Finding Unchained-Caravan
I started again with only 3 weeks left for proposal submission deadline and explored all the listed SoB orgs and shortlisted based on two things:
- Number of projects under each org
- Complexity and fit for me as a dev
Caravan had 3 projects and relatively less competition. It was a monorepo with both packages and a website , which was ideal. I began contributing to the website, then gradually shifted to the core package.
But none of my early PRs were eye-catching. So I made a bold move :
I started building the entire proposed project myself.
Within a week, I pushed 2 working but unrefined PRs that covered 40% of the one of the project proposal listed under Caravan.
The code wasn’t pretty — but it worked. And that’s what open source is about. Someone could’ve even used my code in their proposal — and I’d have been totally fine with it. That’s the beauty of community-driven building.
The Final Results
May 5, 8:30 PM: I was at the gym, just about to hit a leg press set. I checked my email —
I got selected for Summer of Bitcoin.

I was so pumped I had the best workout of my life.
May 8, 11:35 PM: I got the GSoC result. I was already confident by February when my token was etched. Seeing that final confirmation was just the cherry on top.

How I Searched and Selected Organizations (GSoC and SoB)
I went full detective mode.
For GSoC, I connected with people on LinkedIn and just kept asking questions — how they chose their orgs, what tech stacks they used, how they contributed. Then I explored those orgs myself and often landed on different projects within the same org.
For Summer of Bitcoin, it was even more intense. I had much less time, so I relied heavily on willpower. I listed all the organizations and chose the one I genuinely enjoyed working with — one that had a tech stack I was somewhat familiar with, an active community, and relatively less competition. I had to learn Bitcoin concepts from scratch and quickly build something meaningful.
Some tips:
- Use gsocorganisations.dev to explore orgs based on tech stack, difficulty, and history.

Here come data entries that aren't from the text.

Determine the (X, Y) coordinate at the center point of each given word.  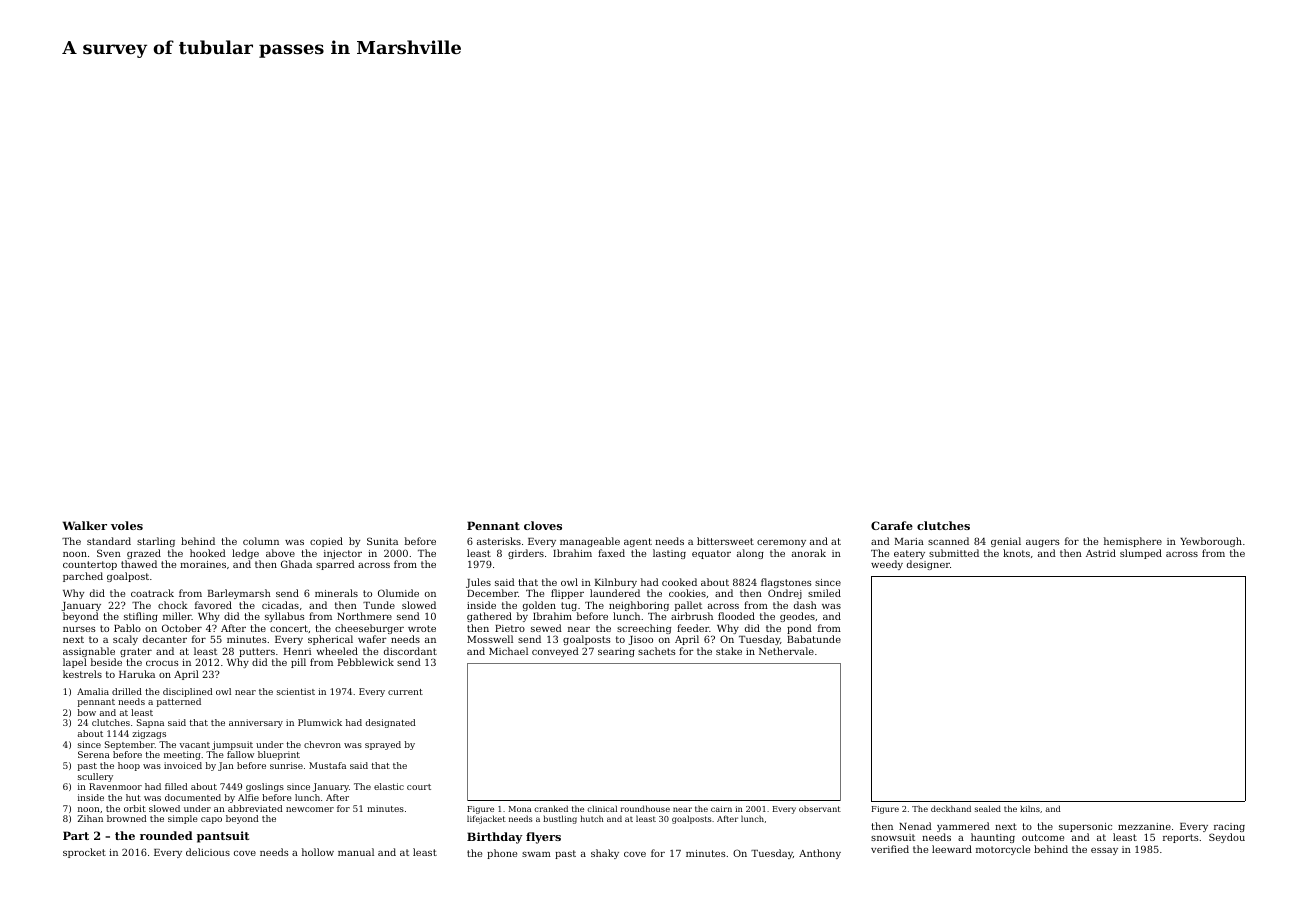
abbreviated (255, 808)
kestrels (82, 674)
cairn (721, 809)
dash (805, 605)
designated (390, 723)
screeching (644, 629)
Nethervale (786, 651)
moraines (203, 564)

How to Write a Strong Proposal (Especially for SoB)
One word: Contributions.
Your proposal is secondary — your code speaks louder. That’s what worked for me in both cases.
Sure, I’ve seen people get selected with 4–5 contributions and killer proposals — but not in the orgs I was in. They all expected meaningful code contributions first.
So if you’re spending hours tweaking the formatting of your proposal and haven’t merged a PR yet — rethink your priorities.